③ 雨の日・猛暑・真冬のおでかけ先として
プラネタリウムと科学館は完全屋内・天候に左右されないのが最大の強み。梅雨や台風の日、外遊びが厳しい真夏・真冬でも、快適な室内で半日楽しめます。特に科学館は展示ホールで手を動かす体験ができるため、プラネタリウムの上映時間まで展示で遊び、時間が来たらドームへ、という”雨の日フルコース”が組めます。福山周辺は瀬戸内で比較的晴れの多い地域ですが、天気が読めない日の「予備プラン」として覚えておくと重宝します。
④ 「星の学び」としての価値
プラネタリウムは、実際の夜空では街明かりで見えにくい満天の星や、季節ごとの星座の動き、惑星の位置を”再現”して見せてくれます。都市部では天の川を肉眼で見るのは難しいものですが、ドームでなら天の川も星座線もはっきり確認できます。

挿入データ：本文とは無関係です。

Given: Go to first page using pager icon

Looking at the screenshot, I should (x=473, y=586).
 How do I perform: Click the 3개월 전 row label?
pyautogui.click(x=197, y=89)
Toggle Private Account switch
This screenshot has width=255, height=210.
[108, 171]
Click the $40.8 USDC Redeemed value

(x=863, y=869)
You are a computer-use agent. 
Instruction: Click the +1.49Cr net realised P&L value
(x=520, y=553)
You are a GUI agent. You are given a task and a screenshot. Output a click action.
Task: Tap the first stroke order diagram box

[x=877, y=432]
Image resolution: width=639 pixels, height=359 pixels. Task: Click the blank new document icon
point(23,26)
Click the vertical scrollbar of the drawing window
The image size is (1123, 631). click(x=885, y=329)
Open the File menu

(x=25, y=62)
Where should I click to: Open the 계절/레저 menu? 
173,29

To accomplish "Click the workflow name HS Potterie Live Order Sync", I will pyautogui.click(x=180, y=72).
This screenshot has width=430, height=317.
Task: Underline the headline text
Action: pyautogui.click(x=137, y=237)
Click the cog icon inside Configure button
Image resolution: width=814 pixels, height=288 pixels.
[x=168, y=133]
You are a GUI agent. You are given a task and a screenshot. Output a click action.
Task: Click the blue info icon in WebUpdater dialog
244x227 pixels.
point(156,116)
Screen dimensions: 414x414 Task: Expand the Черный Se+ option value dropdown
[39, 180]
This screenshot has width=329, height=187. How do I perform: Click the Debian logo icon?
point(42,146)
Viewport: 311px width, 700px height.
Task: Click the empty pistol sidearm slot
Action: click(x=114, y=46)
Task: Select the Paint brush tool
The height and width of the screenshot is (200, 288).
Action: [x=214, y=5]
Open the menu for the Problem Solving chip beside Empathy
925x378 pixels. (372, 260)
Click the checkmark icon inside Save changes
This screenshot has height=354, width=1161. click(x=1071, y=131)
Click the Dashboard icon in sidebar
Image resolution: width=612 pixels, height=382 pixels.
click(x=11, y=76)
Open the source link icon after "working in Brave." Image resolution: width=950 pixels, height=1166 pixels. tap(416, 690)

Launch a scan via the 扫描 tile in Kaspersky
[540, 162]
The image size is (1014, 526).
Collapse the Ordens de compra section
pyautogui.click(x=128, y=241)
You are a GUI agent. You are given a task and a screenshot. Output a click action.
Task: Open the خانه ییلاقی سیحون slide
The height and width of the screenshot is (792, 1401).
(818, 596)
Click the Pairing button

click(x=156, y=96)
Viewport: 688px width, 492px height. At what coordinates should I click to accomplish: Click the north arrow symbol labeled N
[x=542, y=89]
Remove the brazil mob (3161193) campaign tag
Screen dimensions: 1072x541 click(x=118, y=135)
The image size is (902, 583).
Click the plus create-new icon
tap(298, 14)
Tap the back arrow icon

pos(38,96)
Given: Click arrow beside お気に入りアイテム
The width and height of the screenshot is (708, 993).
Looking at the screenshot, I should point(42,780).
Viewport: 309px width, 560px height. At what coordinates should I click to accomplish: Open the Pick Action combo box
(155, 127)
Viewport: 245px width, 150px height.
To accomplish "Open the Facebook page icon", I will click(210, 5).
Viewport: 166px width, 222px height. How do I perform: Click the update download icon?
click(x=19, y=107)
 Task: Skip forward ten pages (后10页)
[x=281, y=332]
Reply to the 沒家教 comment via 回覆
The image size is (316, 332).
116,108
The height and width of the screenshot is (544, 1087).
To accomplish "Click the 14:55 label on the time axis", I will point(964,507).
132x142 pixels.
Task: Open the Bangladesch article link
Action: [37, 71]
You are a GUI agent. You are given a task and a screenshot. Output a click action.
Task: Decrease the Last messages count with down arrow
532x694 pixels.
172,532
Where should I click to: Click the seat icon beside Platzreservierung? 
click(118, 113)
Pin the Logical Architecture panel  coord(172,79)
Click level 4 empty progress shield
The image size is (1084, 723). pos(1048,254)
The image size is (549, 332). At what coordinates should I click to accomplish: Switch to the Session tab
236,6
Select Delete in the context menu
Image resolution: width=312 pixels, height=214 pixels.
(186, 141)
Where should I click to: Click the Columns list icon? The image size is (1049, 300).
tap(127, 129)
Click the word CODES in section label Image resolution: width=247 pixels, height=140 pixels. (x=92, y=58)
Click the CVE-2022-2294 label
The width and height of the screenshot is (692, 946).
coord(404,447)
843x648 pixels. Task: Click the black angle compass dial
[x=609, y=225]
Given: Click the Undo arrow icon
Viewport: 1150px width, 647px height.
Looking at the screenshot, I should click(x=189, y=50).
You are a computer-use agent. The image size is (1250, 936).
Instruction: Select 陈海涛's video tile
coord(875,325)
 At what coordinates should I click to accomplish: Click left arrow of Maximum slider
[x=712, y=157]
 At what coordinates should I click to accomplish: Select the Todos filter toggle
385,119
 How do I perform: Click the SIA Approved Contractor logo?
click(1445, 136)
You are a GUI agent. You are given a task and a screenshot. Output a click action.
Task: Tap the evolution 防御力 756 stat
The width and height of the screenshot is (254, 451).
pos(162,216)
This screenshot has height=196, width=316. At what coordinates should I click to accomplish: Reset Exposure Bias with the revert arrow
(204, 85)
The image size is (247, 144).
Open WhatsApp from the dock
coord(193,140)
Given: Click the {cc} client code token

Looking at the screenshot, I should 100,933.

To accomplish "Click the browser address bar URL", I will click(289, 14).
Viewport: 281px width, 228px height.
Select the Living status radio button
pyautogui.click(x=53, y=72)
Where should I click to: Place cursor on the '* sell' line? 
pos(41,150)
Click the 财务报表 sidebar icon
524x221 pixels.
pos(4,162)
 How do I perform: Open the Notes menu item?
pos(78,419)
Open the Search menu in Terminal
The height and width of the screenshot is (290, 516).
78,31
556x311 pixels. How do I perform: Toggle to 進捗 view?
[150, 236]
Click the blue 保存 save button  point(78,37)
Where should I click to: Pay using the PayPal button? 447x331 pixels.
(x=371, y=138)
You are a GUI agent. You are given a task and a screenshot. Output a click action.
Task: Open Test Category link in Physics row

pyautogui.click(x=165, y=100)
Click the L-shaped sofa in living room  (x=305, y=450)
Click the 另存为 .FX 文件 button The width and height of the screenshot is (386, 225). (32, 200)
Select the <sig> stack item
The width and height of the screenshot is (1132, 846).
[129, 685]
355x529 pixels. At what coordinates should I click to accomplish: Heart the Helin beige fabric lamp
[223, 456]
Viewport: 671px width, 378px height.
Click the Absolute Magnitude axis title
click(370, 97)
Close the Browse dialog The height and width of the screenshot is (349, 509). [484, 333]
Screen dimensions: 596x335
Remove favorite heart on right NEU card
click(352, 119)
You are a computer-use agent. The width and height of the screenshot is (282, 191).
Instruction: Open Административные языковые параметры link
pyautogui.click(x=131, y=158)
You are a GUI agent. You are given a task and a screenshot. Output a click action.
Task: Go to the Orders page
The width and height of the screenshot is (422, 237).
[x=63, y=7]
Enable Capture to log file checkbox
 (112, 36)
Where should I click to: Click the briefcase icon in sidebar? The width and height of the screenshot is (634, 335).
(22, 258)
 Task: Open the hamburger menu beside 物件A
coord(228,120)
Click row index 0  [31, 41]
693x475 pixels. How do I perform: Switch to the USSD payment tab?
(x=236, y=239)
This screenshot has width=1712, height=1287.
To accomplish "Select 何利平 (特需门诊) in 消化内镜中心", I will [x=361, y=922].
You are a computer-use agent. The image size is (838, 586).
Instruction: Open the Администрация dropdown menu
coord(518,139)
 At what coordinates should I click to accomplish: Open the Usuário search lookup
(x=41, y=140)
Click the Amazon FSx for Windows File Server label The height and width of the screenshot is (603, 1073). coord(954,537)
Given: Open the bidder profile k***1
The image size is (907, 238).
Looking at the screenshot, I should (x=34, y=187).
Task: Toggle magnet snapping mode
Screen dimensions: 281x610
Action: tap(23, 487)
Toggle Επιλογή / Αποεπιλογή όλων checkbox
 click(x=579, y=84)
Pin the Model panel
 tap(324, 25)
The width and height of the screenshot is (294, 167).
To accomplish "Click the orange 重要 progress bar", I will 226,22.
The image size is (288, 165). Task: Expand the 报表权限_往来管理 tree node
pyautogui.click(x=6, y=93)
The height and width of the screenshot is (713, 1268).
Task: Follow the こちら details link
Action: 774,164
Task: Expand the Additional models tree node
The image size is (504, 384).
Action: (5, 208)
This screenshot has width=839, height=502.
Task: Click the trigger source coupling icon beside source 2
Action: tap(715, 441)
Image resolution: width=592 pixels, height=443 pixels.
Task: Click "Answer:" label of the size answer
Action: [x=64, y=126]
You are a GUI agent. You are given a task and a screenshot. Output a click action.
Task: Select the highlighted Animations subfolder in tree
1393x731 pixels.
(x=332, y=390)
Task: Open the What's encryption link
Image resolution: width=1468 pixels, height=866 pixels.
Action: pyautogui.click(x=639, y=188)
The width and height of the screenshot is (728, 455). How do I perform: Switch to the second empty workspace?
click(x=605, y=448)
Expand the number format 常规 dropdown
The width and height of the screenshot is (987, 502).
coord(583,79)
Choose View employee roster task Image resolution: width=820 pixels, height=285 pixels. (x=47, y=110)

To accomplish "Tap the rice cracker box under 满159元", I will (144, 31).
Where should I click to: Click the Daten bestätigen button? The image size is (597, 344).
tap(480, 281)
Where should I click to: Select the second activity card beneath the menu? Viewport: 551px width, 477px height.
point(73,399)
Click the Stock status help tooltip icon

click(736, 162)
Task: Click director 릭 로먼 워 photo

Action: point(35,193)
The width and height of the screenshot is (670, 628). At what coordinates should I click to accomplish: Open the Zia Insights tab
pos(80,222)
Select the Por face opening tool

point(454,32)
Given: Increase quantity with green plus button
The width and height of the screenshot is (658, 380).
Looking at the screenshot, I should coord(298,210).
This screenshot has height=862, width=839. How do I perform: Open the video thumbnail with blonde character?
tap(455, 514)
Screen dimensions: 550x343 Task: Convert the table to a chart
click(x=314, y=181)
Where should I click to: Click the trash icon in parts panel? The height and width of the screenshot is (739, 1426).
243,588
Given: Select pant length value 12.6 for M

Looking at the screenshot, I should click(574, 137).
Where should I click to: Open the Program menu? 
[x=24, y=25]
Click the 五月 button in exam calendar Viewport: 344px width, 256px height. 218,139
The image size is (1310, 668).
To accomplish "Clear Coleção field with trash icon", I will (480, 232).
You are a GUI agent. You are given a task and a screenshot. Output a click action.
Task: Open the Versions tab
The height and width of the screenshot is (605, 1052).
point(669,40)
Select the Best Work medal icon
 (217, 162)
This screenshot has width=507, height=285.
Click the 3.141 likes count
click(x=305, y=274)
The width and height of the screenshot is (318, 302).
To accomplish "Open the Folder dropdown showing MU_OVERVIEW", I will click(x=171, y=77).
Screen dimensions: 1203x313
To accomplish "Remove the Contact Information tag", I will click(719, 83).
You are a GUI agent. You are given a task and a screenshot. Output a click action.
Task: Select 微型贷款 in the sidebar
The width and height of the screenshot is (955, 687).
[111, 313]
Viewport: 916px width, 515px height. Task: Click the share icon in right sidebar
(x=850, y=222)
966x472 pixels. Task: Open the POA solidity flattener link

本物の夜空を見上げる前の”予習”として使えば、実際の星空観察がぐっと楽しくなります。学校で習う天体の単元とも直結するため、家庭学習の入り口としても優秀です。
目的別の選び方
未就学児との初めてのプラネタリウム
小さな子の”デビュー”は、無理をしないのが成功の鍵。幼児向け投影のある施設を選び、短めの回・お話仕立ての番組から始めましょう。暗さや大きな音を怖がる子もいるので、席は出入口に近い通路側だと安心です。科学館併設の施設なら、上映前後に展示で体を動かせるため、じっとする時間を短くできます。未就学児は無料や低料金の施設が多いのも嬉しいポイント。サイピア(未就学無料)や宇根山天文台(小学生未満無料)は費用面でも試しやすい選択です。
小学生の自由研究・学習に
夏休みの自由研究や理科の学びを深めたいなら、生解説つきの投影と、体験展示の充実した科学館の組み合わせが理想。倉敷科学センターやサイピアは、プラネタリウムに加えてサイエンスショーや実験、体験展示が揃い、一日かけて”科学漬け”になれます。その日に見た星座を家に帰って星座早見盤で確認したり、観察日記をつけたりすると、立派な自由研究のテーマになります。解説員に質問できる回を選ぶと、子どもの「なぜ?」に答えをもらえます。
デート・大人の癒やし時間に
プラネタリウムは、実は大人のデートや一人の癒やし時間にも人気。リラクゼーション寄りの番組(ヒーリング系)や、大人向けの星空解説を選ぶと、非日常の落ち着いた時間を過ごせます。倉敷科学センターやサイピアは全天周映像の作品ラインナップが豊富で、季節ごとに番組が入れ替わります。上映中は暗く静かなので、会話は上映前後の展示スペースやカフェで。ドーム鑑賞のあと、倉敷美観地区や岡山市街の散策を組み合わせれば、丸一日のデートプランになります。
雨の日・急な予定変更の受け皿に
「今日は外遊びのつもりだったのに雨」という日の受け皿としても優秀。予約不要で当日入場できる施設を知っておくと、天気次第で行き先を切り替えられます。ただしプラネタリウムは当日券のみ・定員制の施設が多く、人気の回は満席になることも。雨の日は来館者が増えるため、開館直後に到着して観覧券を先に確保し、上映まで展示で遊ぶ段取りが安心です。
📋 施設 一覧比較(福山からの近隣ガイド)
福山市内には常設のプラネタリウム・科学館が確認できないため、ここでは福山から日帰りで行ける近隣施設を一覧で比較します。エリア欄に「市内/近隣」を明記しました。料金・投影は最終確認 2026年7月時点、最新は各施設公式でご確認ください。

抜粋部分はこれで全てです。